EXERCISE:
In the entries below, find each line where the word "coordinates" appears and give only the total count of such lines.

RECORDS FOR THIS EXERCISE:
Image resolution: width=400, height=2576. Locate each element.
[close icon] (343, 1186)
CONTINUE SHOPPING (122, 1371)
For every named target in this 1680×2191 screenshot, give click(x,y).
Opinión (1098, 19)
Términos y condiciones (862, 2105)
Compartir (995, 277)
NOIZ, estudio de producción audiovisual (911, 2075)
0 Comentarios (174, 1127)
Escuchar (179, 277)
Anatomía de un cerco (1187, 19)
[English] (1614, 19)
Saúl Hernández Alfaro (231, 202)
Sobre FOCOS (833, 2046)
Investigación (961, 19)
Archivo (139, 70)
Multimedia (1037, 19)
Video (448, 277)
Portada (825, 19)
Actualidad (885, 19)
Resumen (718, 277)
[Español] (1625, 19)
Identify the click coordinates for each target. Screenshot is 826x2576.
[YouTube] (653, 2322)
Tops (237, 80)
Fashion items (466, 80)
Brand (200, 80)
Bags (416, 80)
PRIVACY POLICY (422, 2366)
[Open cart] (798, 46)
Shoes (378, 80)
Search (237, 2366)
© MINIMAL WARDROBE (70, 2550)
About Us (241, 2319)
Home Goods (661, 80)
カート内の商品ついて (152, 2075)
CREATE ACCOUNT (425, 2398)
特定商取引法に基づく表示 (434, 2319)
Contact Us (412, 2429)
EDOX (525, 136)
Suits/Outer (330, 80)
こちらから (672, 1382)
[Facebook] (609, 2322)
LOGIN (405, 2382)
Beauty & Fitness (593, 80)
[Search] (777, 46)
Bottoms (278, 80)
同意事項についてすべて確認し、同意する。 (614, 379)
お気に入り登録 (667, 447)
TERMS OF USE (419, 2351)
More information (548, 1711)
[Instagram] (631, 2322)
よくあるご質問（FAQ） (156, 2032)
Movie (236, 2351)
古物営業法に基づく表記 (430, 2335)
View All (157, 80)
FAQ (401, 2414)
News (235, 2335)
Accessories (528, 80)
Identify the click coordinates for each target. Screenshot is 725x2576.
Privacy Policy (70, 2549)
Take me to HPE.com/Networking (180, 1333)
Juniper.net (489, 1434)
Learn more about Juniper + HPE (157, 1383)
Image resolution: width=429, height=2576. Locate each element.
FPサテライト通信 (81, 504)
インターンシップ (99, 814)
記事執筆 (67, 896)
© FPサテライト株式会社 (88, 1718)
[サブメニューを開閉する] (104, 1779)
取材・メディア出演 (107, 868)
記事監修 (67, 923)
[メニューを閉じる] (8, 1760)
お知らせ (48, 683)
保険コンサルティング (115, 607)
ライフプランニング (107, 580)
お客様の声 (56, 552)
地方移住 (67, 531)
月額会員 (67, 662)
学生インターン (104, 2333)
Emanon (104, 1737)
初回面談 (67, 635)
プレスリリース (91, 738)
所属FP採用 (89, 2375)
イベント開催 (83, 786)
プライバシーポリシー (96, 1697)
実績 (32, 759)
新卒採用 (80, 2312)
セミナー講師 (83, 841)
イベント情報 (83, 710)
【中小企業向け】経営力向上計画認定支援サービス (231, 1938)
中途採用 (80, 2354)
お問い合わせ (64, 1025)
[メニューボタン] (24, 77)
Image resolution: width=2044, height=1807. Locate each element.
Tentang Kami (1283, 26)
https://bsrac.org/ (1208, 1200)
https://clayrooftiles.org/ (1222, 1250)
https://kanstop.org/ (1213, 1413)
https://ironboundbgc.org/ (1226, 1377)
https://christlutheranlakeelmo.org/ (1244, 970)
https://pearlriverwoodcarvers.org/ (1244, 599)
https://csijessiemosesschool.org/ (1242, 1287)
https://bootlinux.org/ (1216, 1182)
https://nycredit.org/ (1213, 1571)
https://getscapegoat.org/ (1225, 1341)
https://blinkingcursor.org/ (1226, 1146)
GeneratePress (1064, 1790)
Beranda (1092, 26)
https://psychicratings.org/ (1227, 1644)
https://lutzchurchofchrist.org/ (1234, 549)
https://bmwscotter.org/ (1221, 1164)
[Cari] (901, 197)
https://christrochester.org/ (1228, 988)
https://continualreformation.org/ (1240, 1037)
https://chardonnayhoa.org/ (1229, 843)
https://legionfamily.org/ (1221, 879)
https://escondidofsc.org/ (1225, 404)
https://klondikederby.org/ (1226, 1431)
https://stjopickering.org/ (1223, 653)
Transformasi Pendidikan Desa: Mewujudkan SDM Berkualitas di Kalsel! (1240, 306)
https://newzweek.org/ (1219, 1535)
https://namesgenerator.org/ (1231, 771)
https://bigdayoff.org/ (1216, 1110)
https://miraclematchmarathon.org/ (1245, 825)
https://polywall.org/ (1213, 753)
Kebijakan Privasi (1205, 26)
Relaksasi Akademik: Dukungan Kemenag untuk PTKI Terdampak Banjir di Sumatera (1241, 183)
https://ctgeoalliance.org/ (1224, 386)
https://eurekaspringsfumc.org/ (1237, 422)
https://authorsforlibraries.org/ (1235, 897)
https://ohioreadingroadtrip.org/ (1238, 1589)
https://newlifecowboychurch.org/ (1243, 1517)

WRITTEN REPLY:
2